In 2008, the Douglas County Department of Corrections reached out to UNMC to see what might be done about an escalating epidemic of sexually transmitted diseases in the community.  After much research, thought, and conversation, a student-run program to address this issue began to take shape.

Since its inception, this opt-in program has provided education to more than 2000 individuals, screening to more than 1000, and has identified and treated infection in over 50.  This rate of infection hovering around five percent is ten times higher than that seen in the general population of Omaha and evidences the value of the work being done by these students – but there is still more to be done.

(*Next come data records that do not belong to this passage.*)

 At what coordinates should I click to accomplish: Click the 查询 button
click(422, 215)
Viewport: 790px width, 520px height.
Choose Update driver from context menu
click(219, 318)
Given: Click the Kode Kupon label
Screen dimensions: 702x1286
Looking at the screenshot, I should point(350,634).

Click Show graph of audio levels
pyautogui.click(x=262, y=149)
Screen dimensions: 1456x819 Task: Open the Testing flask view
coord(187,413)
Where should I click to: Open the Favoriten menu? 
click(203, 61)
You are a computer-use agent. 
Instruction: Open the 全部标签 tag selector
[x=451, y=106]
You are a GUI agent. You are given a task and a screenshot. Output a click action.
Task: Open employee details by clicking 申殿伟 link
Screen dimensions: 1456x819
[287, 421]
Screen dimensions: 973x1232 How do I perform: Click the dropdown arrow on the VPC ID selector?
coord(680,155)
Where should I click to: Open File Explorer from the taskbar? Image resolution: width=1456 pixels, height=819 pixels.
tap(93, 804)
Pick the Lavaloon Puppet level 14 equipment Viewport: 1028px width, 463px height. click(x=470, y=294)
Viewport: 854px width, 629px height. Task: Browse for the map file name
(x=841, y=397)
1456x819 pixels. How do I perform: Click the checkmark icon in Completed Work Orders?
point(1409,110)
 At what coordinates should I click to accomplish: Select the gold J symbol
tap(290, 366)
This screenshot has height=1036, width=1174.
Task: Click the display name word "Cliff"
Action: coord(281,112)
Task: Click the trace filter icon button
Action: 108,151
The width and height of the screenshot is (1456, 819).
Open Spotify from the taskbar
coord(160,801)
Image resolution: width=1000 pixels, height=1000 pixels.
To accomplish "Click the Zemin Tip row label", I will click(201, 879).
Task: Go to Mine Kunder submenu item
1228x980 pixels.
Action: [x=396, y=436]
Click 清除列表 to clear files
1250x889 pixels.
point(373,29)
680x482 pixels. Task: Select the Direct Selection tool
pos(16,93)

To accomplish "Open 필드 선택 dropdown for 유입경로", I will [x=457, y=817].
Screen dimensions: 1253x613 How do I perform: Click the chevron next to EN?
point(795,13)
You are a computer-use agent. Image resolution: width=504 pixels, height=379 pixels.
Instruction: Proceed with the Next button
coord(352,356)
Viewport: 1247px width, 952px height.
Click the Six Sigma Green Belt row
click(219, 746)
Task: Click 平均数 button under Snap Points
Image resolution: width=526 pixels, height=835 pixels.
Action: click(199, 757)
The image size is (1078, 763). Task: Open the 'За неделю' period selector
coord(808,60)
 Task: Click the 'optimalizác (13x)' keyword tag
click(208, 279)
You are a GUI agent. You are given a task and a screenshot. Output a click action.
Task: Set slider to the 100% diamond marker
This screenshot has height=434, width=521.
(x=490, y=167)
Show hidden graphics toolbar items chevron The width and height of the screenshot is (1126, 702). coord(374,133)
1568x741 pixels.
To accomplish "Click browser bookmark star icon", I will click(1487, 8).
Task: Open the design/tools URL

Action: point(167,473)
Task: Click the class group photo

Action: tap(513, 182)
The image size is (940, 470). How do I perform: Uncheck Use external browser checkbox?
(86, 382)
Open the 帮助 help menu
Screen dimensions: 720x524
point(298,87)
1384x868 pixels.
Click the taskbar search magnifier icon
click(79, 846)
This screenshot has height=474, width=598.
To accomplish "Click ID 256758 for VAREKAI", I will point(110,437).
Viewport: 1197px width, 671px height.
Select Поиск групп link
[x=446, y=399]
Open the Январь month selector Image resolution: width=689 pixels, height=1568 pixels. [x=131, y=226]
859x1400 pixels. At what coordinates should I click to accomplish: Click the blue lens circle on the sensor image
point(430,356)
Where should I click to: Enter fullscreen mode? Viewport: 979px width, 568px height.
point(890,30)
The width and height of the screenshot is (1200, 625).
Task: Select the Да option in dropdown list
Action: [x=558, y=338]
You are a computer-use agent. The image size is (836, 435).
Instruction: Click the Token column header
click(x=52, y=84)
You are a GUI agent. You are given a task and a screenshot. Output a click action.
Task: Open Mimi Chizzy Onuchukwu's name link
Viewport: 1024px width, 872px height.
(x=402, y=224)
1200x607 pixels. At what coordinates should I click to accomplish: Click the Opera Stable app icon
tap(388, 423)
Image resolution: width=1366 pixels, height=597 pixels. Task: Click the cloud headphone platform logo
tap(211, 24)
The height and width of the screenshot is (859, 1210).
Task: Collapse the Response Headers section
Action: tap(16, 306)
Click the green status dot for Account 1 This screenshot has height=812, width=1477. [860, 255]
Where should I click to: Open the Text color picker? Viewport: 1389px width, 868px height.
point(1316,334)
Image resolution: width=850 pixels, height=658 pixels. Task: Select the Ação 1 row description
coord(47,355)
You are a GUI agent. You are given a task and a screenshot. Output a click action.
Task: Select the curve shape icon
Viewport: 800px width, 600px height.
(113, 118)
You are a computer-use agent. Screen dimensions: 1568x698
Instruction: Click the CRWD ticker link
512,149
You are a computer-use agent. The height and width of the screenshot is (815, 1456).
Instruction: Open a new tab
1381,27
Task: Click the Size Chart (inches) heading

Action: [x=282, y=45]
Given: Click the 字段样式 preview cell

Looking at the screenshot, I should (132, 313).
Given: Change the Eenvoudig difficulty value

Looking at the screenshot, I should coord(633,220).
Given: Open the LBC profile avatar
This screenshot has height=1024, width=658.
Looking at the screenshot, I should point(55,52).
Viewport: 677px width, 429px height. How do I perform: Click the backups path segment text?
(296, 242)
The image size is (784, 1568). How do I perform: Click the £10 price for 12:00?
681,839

In July 2011, jail administrators commissioned a project to be done that would every single in-mate at in-take to get a better grasp of what the true prevalence of STDs may actually be in the jail.  Twenty-four hours a day, for an entire week, students made themselves available to provide testing to every individual who walked into the jail.  At the end of those seven days, 307 individuals had been tested, with Chlamydia infections being identified in 30 of them and Gonorrhea infections being identified in four.  These numbers speak to a vast underutilization of the services that the students are providing through the opt-in program and serve as a great opportunity for program growth and development.

Mission Statement:

The mission of this project is to provide high quality education, screening, and treatment for sexually transmitted diseases to Omaha’s highest risk populations.